Steve SilvermanFeatured ColumnistDecember 18, 2012

The signing of Zach Parise and Ryan Suter flies in the face of the NHL's claims of financial angst.
The signing of Zach Parise and Ryan Suter flies in the face of the NHL's claims of financial angst.Hannah Foslien/Getty Images

It was one of the most remarkable days of the summer.

Free agency had started July 1, and the main issue revolved around New Jersey Devils high-scoring forward Zach Parise and Nashville Predators stud defenseman Ryan Suter.

These were the two big prizes of free agency, and teams like the Detroit Red Wings, Philadelphia Flyers and Pittsburgh Penguins were said to be seriously interested in one or both of them.

So were the Minnesota Wild, but surely the team from the State of Hockey would not be serious players in this high-priced auction.

However, the Wild were not about to take this opportunity lightly. They made serious bids for both players and were successful in their effort.

Parise and Suter each signed 13-year, $98 million contracts to play with the Wild on the Fourth of July (source: CBSMinnesota). General manager Chuck Fletcher set the hook and reeled in the prize catches, but it was Minnesota owner Craig Leipold who supplied the bait.

The fireworks were exploding as the announcement was made.

It seemed like the Wild had joined the big boys in the NHL's Western Conference and that a playoff berth looked likely. Perhaps even more could result from the signings, including a long run in the postseason.

The play of the Wild was going to be one of the most interesting stories of the NHL season.

However, that story, like all the other preseason storylines, has been shunted to the background by the lockout that is still going strong in the middle of its fourth month.

That lockout is now threatening the season, much as the 2004-05 lockout canceled that season.

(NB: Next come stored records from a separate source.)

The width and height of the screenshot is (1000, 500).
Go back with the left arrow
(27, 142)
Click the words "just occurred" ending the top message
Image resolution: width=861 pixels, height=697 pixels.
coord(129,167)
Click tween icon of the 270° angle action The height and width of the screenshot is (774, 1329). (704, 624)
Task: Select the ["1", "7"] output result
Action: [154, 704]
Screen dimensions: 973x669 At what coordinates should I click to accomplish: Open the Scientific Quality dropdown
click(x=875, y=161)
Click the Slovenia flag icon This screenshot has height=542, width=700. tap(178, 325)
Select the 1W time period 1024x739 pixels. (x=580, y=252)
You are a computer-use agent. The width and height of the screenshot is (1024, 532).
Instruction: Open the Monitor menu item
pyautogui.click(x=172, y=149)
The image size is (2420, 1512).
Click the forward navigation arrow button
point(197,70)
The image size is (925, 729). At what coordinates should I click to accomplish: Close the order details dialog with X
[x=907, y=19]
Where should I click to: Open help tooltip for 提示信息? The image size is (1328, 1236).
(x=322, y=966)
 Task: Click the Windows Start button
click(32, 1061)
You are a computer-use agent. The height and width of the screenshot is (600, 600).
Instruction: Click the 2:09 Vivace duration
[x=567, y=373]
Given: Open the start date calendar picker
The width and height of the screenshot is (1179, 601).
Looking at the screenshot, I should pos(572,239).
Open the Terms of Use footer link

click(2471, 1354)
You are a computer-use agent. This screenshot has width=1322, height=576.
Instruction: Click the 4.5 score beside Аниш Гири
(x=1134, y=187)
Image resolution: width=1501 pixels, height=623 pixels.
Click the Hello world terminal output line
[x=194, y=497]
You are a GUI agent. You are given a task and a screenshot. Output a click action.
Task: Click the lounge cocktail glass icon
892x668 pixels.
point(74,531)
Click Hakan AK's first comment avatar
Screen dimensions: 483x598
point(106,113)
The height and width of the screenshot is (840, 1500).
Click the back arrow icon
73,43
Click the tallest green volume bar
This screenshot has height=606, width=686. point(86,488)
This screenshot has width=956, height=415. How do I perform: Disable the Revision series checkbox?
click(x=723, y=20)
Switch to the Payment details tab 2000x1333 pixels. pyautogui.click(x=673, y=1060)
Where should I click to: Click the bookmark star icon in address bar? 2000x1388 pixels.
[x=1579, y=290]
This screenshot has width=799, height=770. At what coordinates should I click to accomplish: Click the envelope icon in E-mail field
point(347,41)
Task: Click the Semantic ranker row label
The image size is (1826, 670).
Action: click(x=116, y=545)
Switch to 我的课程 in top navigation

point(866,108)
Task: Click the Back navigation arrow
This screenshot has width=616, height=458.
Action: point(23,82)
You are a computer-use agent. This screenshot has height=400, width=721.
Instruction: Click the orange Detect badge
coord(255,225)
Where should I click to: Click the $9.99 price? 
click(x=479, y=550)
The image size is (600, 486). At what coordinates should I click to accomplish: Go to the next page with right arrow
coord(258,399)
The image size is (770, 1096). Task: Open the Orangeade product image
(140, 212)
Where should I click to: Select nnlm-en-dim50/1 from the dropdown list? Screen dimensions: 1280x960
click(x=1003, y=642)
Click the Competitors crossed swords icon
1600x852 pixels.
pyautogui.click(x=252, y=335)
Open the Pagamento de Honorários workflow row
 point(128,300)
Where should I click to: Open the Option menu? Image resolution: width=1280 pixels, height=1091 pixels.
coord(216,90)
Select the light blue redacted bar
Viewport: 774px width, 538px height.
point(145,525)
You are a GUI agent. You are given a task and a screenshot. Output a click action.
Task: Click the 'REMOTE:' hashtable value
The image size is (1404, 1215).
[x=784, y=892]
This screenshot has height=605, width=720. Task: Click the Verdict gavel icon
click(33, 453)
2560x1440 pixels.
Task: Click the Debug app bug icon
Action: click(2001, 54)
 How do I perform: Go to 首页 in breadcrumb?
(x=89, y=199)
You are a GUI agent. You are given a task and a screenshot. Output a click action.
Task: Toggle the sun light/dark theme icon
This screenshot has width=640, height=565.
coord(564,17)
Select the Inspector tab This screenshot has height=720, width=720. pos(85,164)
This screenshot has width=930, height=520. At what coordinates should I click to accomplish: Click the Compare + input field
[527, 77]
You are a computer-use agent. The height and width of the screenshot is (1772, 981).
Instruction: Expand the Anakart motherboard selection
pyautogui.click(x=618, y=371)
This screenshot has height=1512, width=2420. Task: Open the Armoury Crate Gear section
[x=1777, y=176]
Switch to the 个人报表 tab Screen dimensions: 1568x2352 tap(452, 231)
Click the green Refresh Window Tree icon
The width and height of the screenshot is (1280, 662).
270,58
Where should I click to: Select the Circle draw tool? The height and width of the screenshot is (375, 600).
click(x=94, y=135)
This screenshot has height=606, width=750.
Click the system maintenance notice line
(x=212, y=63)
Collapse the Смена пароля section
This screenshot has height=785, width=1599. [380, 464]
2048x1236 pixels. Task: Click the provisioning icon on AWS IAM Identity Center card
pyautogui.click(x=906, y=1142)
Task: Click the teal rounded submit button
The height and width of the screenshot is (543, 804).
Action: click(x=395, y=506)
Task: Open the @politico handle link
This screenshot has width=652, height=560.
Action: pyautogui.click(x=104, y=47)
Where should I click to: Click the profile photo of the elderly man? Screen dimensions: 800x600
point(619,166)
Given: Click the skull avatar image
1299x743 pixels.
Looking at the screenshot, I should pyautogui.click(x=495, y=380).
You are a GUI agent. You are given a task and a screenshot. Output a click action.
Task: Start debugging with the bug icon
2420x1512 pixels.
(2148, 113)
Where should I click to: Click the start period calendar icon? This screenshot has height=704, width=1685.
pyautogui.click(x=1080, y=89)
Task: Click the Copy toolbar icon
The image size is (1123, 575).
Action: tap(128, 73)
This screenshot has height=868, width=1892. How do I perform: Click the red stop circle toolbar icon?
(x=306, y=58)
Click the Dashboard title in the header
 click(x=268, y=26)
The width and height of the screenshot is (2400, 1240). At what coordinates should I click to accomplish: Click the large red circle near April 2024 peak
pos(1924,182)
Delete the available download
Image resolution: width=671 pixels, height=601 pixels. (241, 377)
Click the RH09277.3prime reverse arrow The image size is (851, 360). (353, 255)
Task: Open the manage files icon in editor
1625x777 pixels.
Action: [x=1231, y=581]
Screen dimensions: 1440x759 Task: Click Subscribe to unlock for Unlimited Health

But how could the NHL, which is crying poor during this lockout and say that too many teams are losing money, sign two players to such exorbitant contracts?

How can they justify the lockout when two players command just under $200 million from the Minnesota Wild?

The Wild are not the Toronto Maple Leafs or New York Rangers. According to Forbes Magazine, the Wild are an average NHL team in terms of value. They rank 17th of the 30 teams and the financial magazine says they are worth $218 million.

The signing flies in the face of the argument that there are just a few well-heeled teams in the NHL and that only the Maple Leafs, Rangers, Canadiens or Red Wings could have made such a signing.

It seems the NHL is spewing at least one false premise as it tries to bleed as much from the players as possible during the lockout.

NHL Players' Association boss Donald Fehr and his staff can see the liberties the league is taking with the truth. That's one reason these "negotiations" have been so long and painful.

Until the league starts to be a bit more honest in the negotiations, the lockout is likely to last at least a while longer.